With the lower 1k ohm pull-up resistor being used, shouldn't the C7 "switch settling" capacitor be raised in value to hold an activated low signal longer?

Thanks for the explanation Ace,
I have no experience with Gottlieb in this regard as I'm from the Bally world. They require active high switch returns which seems the better approach and gives more margin to sense active TTL switch signals, but that's another matter. They use 56k ohms pull-down resistors with no switch smoothing caps on the MPU board - these caps are fitted directly and only across fast react switches (tilt mech being one of them) with a value of 0.05uF - hence the O.P asking about installing caps on the Gottlieb tilt switch plumb-bob mech.
Bally scans the switch matrix every 8.3ms. Each strobe line is active approx 257us and the switch returns are read at the 238us mark. Two consecutive active high signal returns on a switch are then considered a "valid" closure. The switch has to be serviced then sensed as open before it can be validated a new time and this works very well. I don't know if you're handling debounce in software or via the 8279 keyboard mode.

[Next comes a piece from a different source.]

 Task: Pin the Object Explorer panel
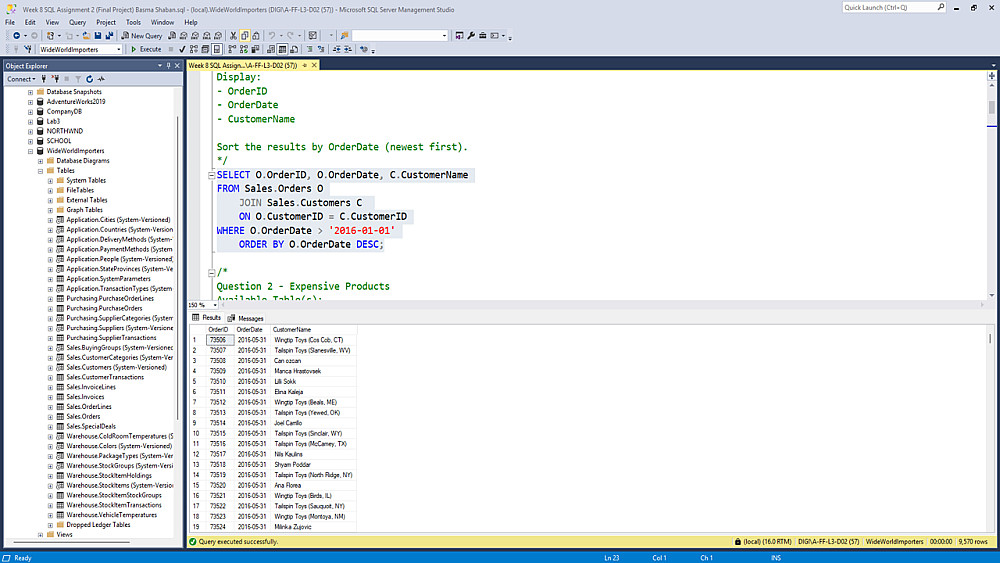pos(168,66)
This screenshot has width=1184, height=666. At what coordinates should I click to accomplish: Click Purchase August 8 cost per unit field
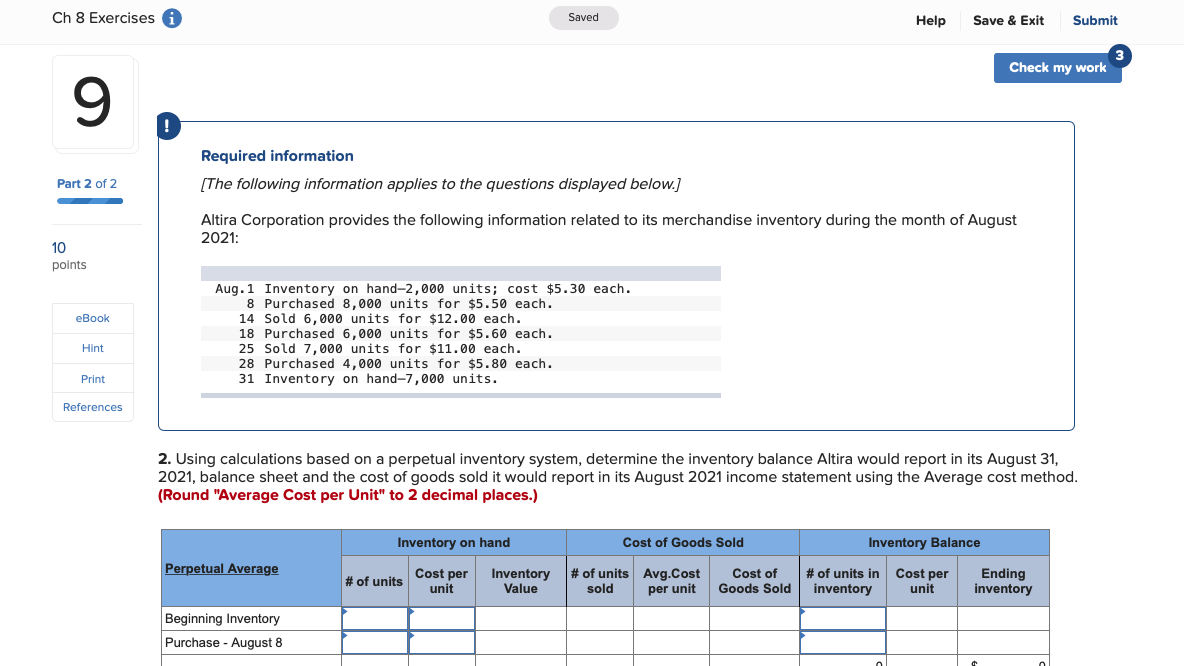pyautogui.click(x=441, y=642)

With the tilt plumb-bob closing/opening instantaneously unlike the swiping action of all other game switches seems to me makes it difficult to sense sequential closures in this scanned matrix circuit. With that in mind, if someone was to design a circuit to sense the plumb-bob activation and have it simulate a longer hard switch closure, what's the optimal time of the active low pulse you want to see?

Sorry not me, I don't have any system 1 games to test it on.

In the meantime, I still think the diode/cap has some merit, *but* a 1N4004/1N4148 diode isn't going to cut it and neither is a 0.047uf capacitor in this circuit.
The logic low level for a TTL chip is considered between 0 and 0.8 volts. The MPU board wants to see the active closed switch signal in that range for a period of time.

A low current voltage drop across a 1N4004/1N4148 diode is approx 0.72 volts leaving you next to no room and that's assuming the MPU board manages to pull the strobe line down to zero volts.
That's the reason I asked if you had a 1N5819 diode. The low current voltage drop across them is about 0.25 volts giving you more headroom before the signal upswing moves into the indeterminate logic level voltage.
The 1k ohm pull-up resistor on the MPU board will charge a 0.047uf capacitor too fast rendering it useless in this application. You might need something like a 10uF cap to hold the closed switch state longer.

But I'm only guessing - not sure I can add much more here since I don't have any games of this series to experiment with.

Disconnect the strobe wire from the tilt mech.
Banded side of the diode on the strobe wire.
Non-banded side of the diode to the tilt mech where the strobe wire was connected.
Capacitor across the two contact points of the mech.
If you're using an electrolytic capacitor, connect the negative lead to the non-banded side of the diode.
Identifying the strobe wire is the one that does NOT connect onwards to the coin switches and start button.

Hopefully this helps, if not something more fool proof needs to be done.

Great to hear! thanks for the update